Jana ravala sa salive, le dos accolé à la plaque de fer. Ils étaient cinq autour du malheureux, un vieux en chemise Lacoste, le cheveu terne et l’œil acéré, un autre qui devait être médecin remballait son stéthoscope, suivaient un géant chauve à la peau grêlée, une espèce de maquereau vérolé et le gros type à face de porc qui l’avait foudroyée dans la chambre. Ils se tournèrent bientôt vers elle, prisonnière du madrier qui faisait face à Miguel.
Le Toro passa devant le corps écartelé de l’Indienne, jaugea son torse.
— Sacrés nichons, ironisa-t-il.
Pauvre con.
— Allons-y, le pressa Parise.
Certaines personnes pouvaient supporter la douleur physique au-delà de l’imaginable : très peu pouvaient assister au supplice infligé à autrui sans flancher, surtout s’il s’agissait de proches — généralement, les femmes à qui on posait le bébé sur le ventre pour le torturer à l’électricité avouaient tout aux premiers hurlements.
Le Picador installa la machine. La picana : deux pinces de cuivre reliées à un transfo électrique que les tortionnaires appliquaient sur les parties les plus sensibles — anus, organes génitaux, gencives, tétons, oreilles, aisselles, fosses nasales. Le procédé n’était pas nouveau : dès les années 30, Lugones, commissaire de police et fils du grand poète argentin, avait testé la machine.
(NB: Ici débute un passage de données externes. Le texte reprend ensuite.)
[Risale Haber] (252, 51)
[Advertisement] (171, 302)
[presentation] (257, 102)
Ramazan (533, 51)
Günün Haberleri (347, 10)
Les instructeurs français revenant de la guerre d’Algérie l’avaient remise au goût du jour.
Miguel pleura doucement quand le Picador posa les pinces sur ses oreilles. Parise se pencha vers Jana, ivre de peur.
— Écoute-moi bien, l’Indienne. Tu me dis tout ce que tu sais, jusqu’au nom de ta mère si tu la connais, sans mentir : on est pressés et la patience n’est pas mon fort, la prévint-il dans un rictus qui n’avait pas besoin d’être menaçant. Ça signifie qu’à la première mauvaise réponse ton copain pédé se transformera en centrale électrique. Est-ce que c’est bien compris ?
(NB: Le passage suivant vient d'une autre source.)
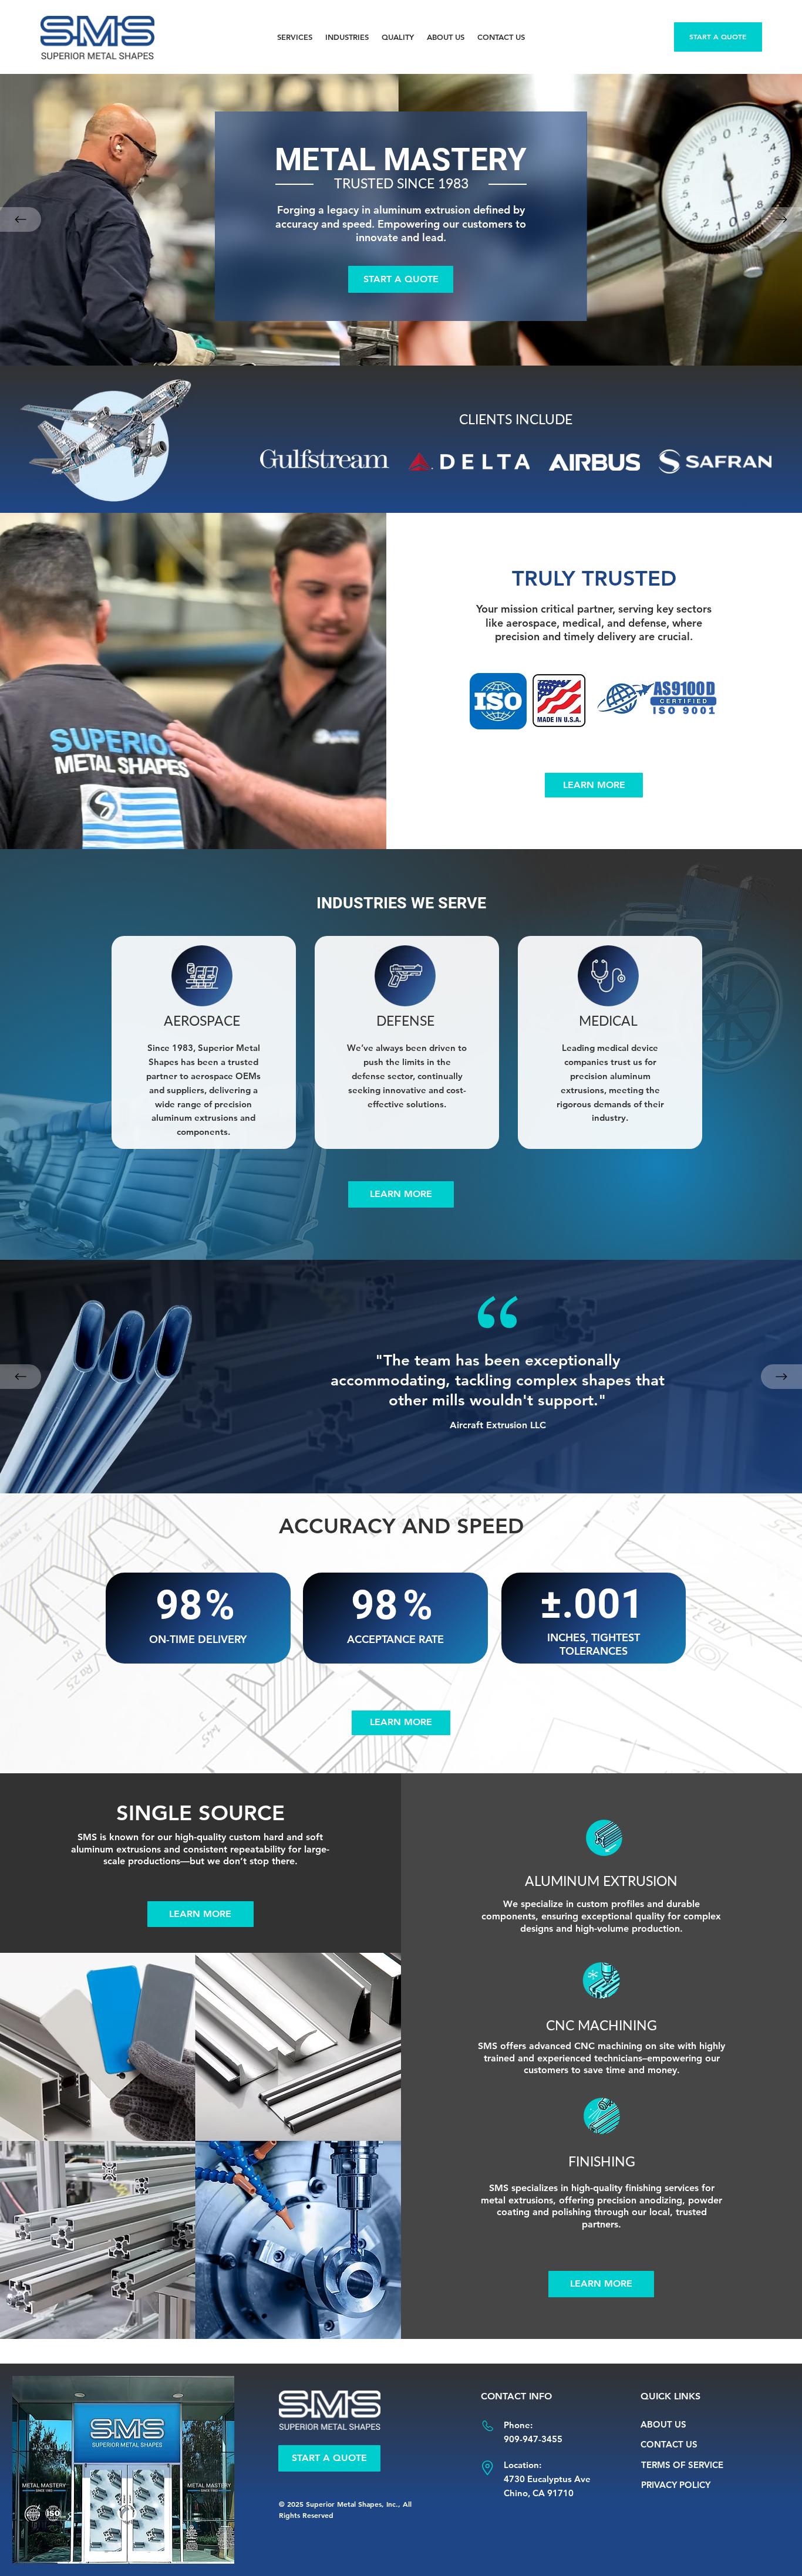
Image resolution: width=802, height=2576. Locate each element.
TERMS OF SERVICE (682, 2464)
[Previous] (20, 219)
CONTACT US (669, 2444)
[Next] (781, 219)
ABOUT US (663, 2424)
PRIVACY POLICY (675, 2484)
Jana avait la gorge nouée : elle fit signe que oui, son ami implorant en ligne de mire.
— Qui a mis Calderón sur le coup ? La fille Campallo ?
— Je… je ne sais pas.
Parise émit un claquement de langue à l’intention du Picador.
— Je sais pas ! cria Jana. Je sais pas, c’est lui qui est venu me trouver !
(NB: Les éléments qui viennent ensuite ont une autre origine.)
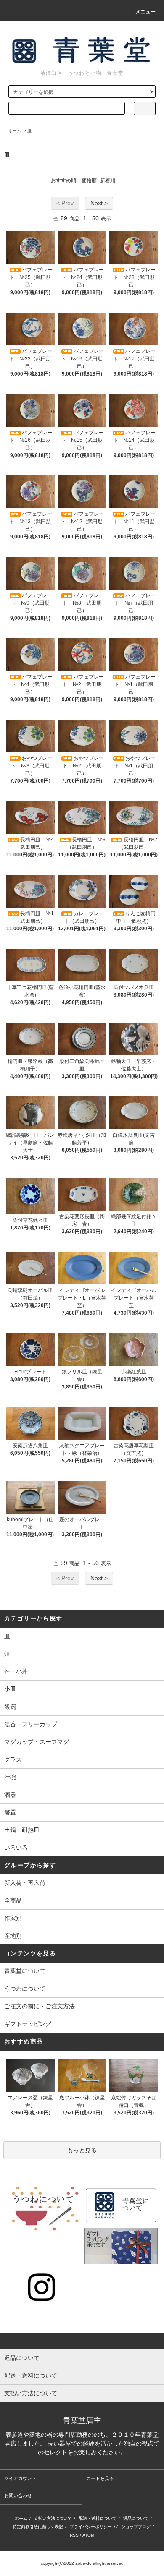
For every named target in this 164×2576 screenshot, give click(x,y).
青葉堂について (24, 1971)
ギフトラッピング (27, 2023)
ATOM (88, 2535)
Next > (99, 203)
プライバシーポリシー (91, 2526)
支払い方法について (53, 2518)
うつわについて (24, 1988)
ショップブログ (136, 2526)
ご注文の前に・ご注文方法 (39, 2006)
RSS (74, 2535)
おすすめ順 (63, 180)
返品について (135, 2518)
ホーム (14, 130)
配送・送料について (97, 2518)
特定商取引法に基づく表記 (38, 2526)
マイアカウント (20, 2478)
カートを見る (100, 2478)
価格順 (89, 180)
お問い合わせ (18, 2495)
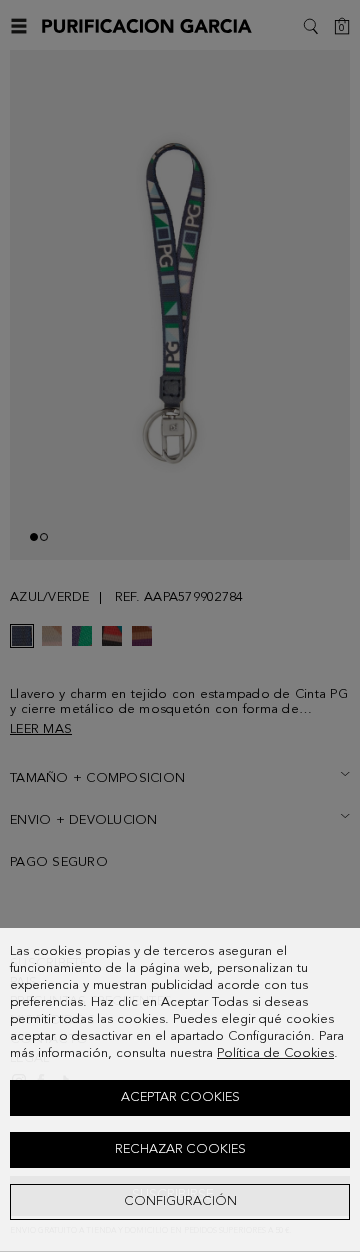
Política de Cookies (275, 1053)
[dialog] (180, 1090)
— Qui d’autre est au courant de l’affaire ?
— Les… les Grands-Mères.
— Qui d’autre ?
— Une flic… Anita je sais plus quoi. Une amie de Calderón… Elle l’aide dans son enquête. Je ne sais rien de plus, il ne m’a rien dit.
— Qui d’autre ?
— Personne !
— Qui d’autre ?!
— Personne, putain ! Personne !
Au signe du chef, le Picador actionna la picana . Miguel trépigna sur la plaque de fer.
— Maman ! Ma-man !
Le Toro sourit — ils finissaient tous par appeler leur mère.
— Personne, répétait Jana en pleurant, personne… Arrêtez… Arrêtez, merde !
Le prisonnier se contorsionnait de plus belle. Jana fermait les yeux mais les hurlements de son ami lui déchiraient les tripes. Enfin on coupa l’électricité.
— O.K., reprit Parise. Maintenant dis-moi comment vous avez retrouvé Montanez ?
Miguel gémissait comme un chiot, elle allait devenir folle.
— Son nom… son nom était sur la fiche d’internement, répondit Jana en détournant les yeux. Celle des parents… Les disparus.